Otwarcie wystawy "Mustafa Dżemilew - niezłomny obrońca wolności i praw człowieka" poprzedziło rozpoczęcie obrad Komitetu Wykonawczego Światowego Kongresu Tatarów Krymskich oraz konferencji poświęconej naruszeniom praw człowieka na okupowanym Krymie. Obrady i konferencja odbywają się w budynku Sejmu Republiki Litewskiej. Konferencja miała być na żywo transmitowana w portalu internetowym litewskiego sejmu. Został on jednak zaatakowany przez hakerów, w wyniku czego transmisja internertowa była niedostępna dla użytkowników z zagranicy. 

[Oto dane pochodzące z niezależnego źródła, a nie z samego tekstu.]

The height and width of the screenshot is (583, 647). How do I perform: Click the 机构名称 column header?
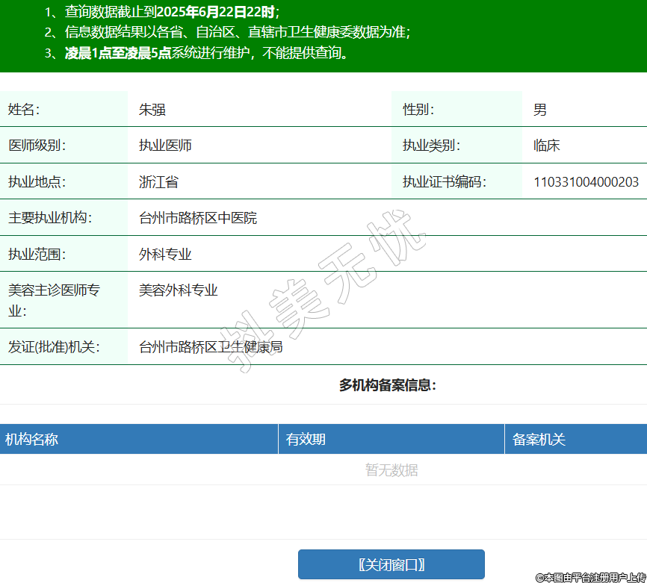click(31, 440)
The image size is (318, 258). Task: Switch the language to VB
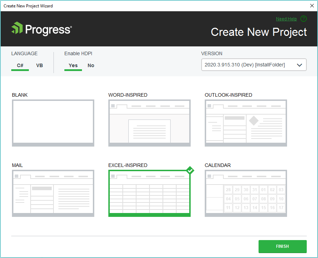[39, 65]
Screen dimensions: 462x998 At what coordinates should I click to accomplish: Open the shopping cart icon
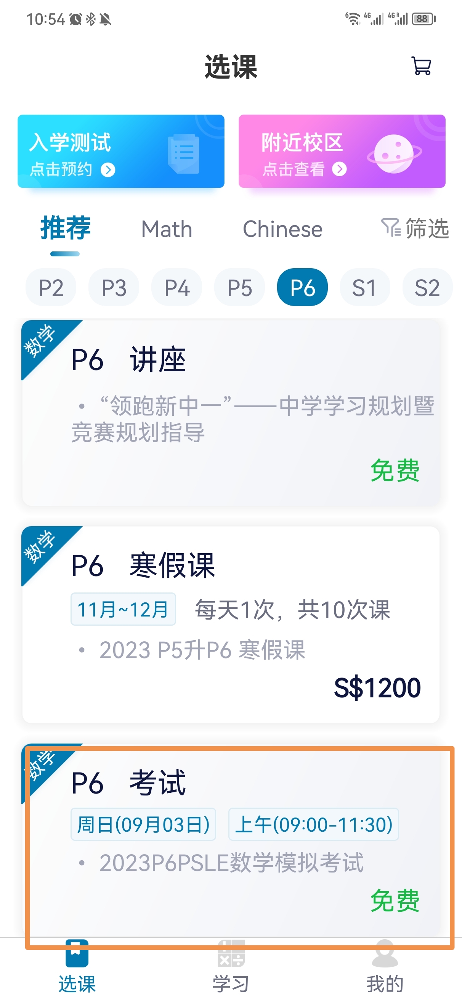point(421,66)
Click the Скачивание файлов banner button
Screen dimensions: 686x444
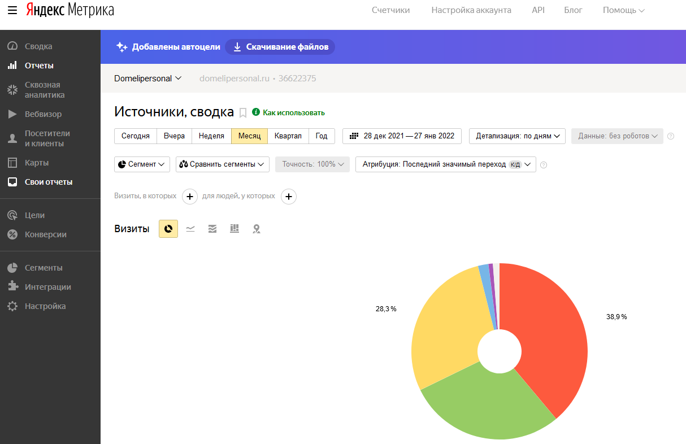[x=280, y=47]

Podczas konferencji głos zabierali między innymi: Mustafa Dżemilew, szef MSZ Litwy Linas Linkevičius, europoseł Vytautas Landsbergis. Zostało też odtworzone nagrane wcześniej przemówienie amerykańskiego senatora Johna McCaina, który opowiedział się za zaostrzeniem sankcji wobec Rosji. "Ci prawi ludzie są zmuszani albo przyjąć obywatelstwo i zwyczaje Rosji, albo żyć bez podstawowych praw i wolności. Ten ucisk nie może dalej trwać. Krym jest ziemią przodków Tatarów i mają oni prawo żyć na swojej ziemi w wolności i godności. Świat nie może stać na uboczu, podczas gdy drastycznie naruszana jest suwerenność państwa i niepodzielność jego terytorium. Sądzę więc, że Stany Zjednoczone powinny podjąć dodatkowe środki przeciwko Rosji, zaostrzając sankcje docelowe, dostarczając na Ukrainę broń, by mogła ona bronić się, podejmując kroki ku dalszej izolacji Rosji" - w przemówieniu skierowanym do uczestników konferencji mówił J. McCain.

"Naród Tatarów krymskich jest obecnie w bardzo trudnej sytuacji. Naród, który przez wiele lat walczył z totalitaryzmem, o demokrację, o powrót do historycznej ojczyzny, z której został wygnany, znów trafił pod rządy reżimu totalitarnego, na wpół faszystowskiego - i po raz kolejny wielu z nas było zmuszonych opuścić swoją ojczyznę. Mamy nadzieję, że taki stan nie będzie trwał długo, liczymy na adekwatną ocenę społeczności światowej - świat musi zrozumieć, że nie jest to już sprawa wyłącznie Tatarów krymskich, wyłącznie Ukrainy. Zagrożony jest cały świat. I jeśli ustąpi się wobec agresora, jutro może ucierpieć jakiś inny kraj" - mówił Mustafa Dżemilew. 

12 i 13 kwietnia w Wilnie będą trwały obrady Komitetu Wykonawczego Światowego Kongresu Tatarów Krymskich. Liderzy społeczności krymskotatarskiej spotkają się z prezydent Dalią Grybauskaitė, przewodniczącą Sejmu Loretą Graužinienė i premierem Algirdasem Butkevičiusem. Mustafa Dżemilew 12 kwietnia odbierze tytuł doktora honoris causa przyznany mu przez wileński Uniwersytet Michała Römera.

Tatarzy zamieszkują Półwysep Krymski od XIII wieku. W 1850 roku stanowili 77,7 proc. ludności Krymu, obecnie - zaledwie około 12 proc. W 1944 roku na mocy decyzji Józefa Stalina, z powodu rzekomej kolaboracji z Niemcami, zostali deportowani do Azji Centralnej. Powrót Tatarów krymskich z zesłania stał się możliwy dopiero po rozpadzie Związku Sowieckiego.

W czasie kryzysu krymskiego na przełomie lutego i marca 2014 roku większość Tatarów krymskich jednoznacznie opowiedziała się za przynależnością półwyspu do Ukrainy. Po aneksji przez Rosję wielu tatarskich działaczy zostało poddanych represjom. Liderzy społeczności, Mustafa Dżemilew (obecnie deputowany Rady Najwyższej Ukrainy) i Refat Czubarow (przewodniczący Medżlisu Tatarów krymskich) nie mają obecnie możliwości legalnego wjazdu na teren Krymu. Od początku rosyjskiej okupacji nasilają się przypadki porwań i tajemniczych zaginięć Tatarów. Okupacyjne władze chcą również zdelegalizować niezależne krymskotatarskie instytucje. W lutym 2016 r. poinformowały o zamiarach likwidacji Midżlisu - samorządu Tatarów krymskich.